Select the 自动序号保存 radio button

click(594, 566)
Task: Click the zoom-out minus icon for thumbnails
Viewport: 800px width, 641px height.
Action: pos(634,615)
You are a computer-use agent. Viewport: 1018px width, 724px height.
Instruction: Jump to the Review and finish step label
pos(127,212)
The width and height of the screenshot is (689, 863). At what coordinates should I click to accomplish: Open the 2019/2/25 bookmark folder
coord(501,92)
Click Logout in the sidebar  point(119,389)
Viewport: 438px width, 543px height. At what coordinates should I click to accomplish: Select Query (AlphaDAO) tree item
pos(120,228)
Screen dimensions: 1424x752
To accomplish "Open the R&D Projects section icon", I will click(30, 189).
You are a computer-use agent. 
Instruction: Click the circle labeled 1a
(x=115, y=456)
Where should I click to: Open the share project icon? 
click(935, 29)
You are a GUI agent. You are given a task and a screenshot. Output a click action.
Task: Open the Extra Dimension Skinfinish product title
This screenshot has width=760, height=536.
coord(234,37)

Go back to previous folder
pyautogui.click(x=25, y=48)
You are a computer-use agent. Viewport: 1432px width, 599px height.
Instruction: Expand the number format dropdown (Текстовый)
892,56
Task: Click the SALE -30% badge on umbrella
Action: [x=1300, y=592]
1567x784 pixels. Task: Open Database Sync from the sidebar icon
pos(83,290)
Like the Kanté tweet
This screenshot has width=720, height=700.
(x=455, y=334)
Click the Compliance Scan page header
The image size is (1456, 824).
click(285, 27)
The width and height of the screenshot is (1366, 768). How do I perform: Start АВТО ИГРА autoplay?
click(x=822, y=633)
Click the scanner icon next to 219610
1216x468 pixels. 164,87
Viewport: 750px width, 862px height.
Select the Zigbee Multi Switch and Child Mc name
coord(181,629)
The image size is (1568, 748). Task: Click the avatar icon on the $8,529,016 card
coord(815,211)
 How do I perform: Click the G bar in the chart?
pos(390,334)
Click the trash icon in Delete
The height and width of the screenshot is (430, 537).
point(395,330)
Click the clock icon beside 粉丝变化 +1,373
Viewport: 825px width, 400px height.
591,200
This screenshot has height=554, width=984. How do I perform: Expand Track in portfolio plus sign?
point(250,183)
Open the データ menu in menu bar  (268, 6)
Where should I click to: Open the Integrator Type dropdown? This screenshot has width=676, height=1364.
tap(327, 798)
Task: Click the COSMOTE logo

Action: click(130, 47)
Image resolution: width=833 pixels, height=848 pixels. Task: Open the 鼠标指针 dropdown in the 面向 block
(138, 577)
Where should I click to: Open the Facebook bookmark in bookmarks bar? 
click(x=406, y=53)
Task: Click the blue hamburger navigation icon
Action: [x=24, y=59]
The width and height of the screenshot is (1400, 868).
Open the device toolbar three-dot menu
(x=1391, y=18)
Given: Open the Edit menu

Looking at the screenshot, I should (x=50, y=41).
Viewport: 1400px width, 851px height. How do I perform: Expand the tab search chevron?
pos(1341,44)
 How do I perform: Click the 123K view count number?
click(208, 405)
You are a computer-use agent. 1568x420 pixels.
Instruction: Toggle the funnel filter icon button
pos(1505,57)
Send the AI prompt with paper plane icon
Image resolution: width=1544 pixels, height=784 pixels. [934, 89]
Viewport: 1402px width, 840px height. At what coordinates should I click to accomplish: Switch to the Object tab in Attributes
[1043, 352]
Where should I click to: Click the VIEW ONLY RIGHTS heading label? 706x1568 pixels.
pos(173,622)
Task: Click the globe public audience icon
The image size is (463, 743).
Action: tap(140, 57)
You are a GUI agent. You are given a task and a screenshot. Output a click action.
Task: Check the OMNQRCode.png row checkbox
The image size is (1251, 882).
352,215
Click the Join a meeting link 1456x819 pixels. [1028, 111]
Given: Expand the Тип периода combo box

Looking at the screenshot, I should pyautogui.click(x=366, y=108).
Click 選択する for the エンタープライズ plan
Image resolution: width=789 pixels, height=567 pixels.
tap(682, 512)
◆ ◆ ◆ ◆ ◆ ◆ ◆
Update all of the items above by replacing every "computer-use agent" with "desktop assistant", and leave everything else unchanged.

◆ Result of this task ◆
Select the 自动序号保存 radio button

click(594, 566)
Task: Click the zoom-out minus icon for thumbnails
Viewport: 800px width, 641px height.
Action: pos(634,615)
You are a desktop assistant. Viewport: 1018px width, 724px height.
Instruction: Jump to the Review and finish step label
pos(127,212)
The width and height of the screenshot is (689, 863). At what coordinates should I click to accomplish: Open the 2019/2/25 bookmark folder
coord(501,92)
Click Logout in the sidebar  point(119,389)
Viewport: 438px width, 543px height. At what coordinates should I click to accomplish: Select Query (AlphaDAO) tree item
pos(120,228)
Screen dimensions: 1424x752
To accomplish "Open the R&D Projects section icon", I will click(30, 189).
You are a desktop assistant. 
Instruction: Click the circle labeled 1a
(x=115, y=456)
Where should I click to: Open the share project icon? 
click(935, 29)
You are a GUI agent. You are given a task and a screenshot. Output a click action.
Task: Open the Extra Dimension Skinfinish product title
This screenshot has width=760, height=536.
coord(234,37)

Go back to previous folder
pyautogui.click(x=25, y=48)
You are a desktop assistant. Viewport: 1432px width, 599px height.
Instruction: Expand the number format dropdown (Текстовый)
892,56
Task: Click the SALE -30% badge on umbrella
Action: [x=1300, y=592]
1567x784 pixels. Task: Open Database Sync from the sidebar icon
pos(83,290)
Like the Kanté tweet
This screenshot has width=720, height=700.
(x=455, y=334)
Click the Compliance Scan page header
The image size is (1456, 824).
click(285, 27)
The width and height of the screenshot is (1366, 768). How do I perform: Start АВТО ИГРА autoplay?
click(x=822, y=633)
Click the scanner icon next to 219610
1216x468 pixels. 164,87
Viewport: 750px width, 862px height.
Select the Zigbee Multi Switch and Child Mc name
coord(181,629)
The image size is (1568, 748). Task: Click the avatar icon on the $8,529,016 card
coord(815,211)
 How do I perform: Click the G bar in the chart?
pos(390,334)
Click the trash icon in Delete
The height and width of the screenshot is (430, 537).
point(395,330)
Click the clock icon beside 粉丝变化 +1,373
Viewport: 825px width, 400px height.
591,200
This screenshot has height=554, width=984. How do I perform: Expand Track in portfolio plus sign?
point(250,183)
Open the データ menu in menu bar  (268, 6)
Where should I click to: Open the Integrator Type dropdown? This screenshot has width=676, height=1364.
tap(327, 798)
Task: Click the COSMOTE logo

Action: click(130, 47)
Image resolution: width=833 pixels, height=848 pixels. Task: Open the 鼠标指针 dropdown in the 面向 block
(138, 577)
Where should I click to: Open the Facebook bookmark in bookmarks bar? 
click(x=406, y=53)
Task: Click the blue hamburger navigation icon
Action: [x=24, y=59]
The width and height of the screenshot is (1400, 868).
Open the device toolbar three-dot menu
(x=1391, y=18)
Given: Open the Edit menu

Looking at the screenshot, I should (x=50, y=41).
Viewport: 1400px width, 851px height. How do I perform: Expand the tab search chevron?
pos(1341,44)
 How do I perform: Click the 123K view count number?
click(208, 405)
You are a desktop assistant. 1568x420 pixels.
Instruction: Toggle the funnel filter icon button
pos(1505,57)
Send the AI prompt with paper plane icon
Image resolution: width=1544 pixels, height=784 pixels. [934, 89]
Viewport: 1402px width, 840px height. At what coordinates should I click to accomplish: Switch to the Object tab in Attributes
[1043, 352]
Where should I click to: Click the VIEW ONLY RIGHTS heading label? 706x1568 pixels.
pos(173,622)
Task: Click the globe public audience icon
The image size is (463, 743).
Action: tap(140, 57)
You are a GUI agent. You are given a task and a screenshot. Output a click action.
Task: Check the OMNQRCode.png row checkbox
The image size is (1251, 882).
352,215
Click the Join a meeting link 1456x819 pixels. [1028, 111]
Given: Expand the Тип периода combo box

Looking at the screenshot, I should pyautogui.click(x=366, y=108).
Click 選択する for the エンタープライズ plan
Image resolution: width=789 pixels, height=567 pixels.
tap(682, 512)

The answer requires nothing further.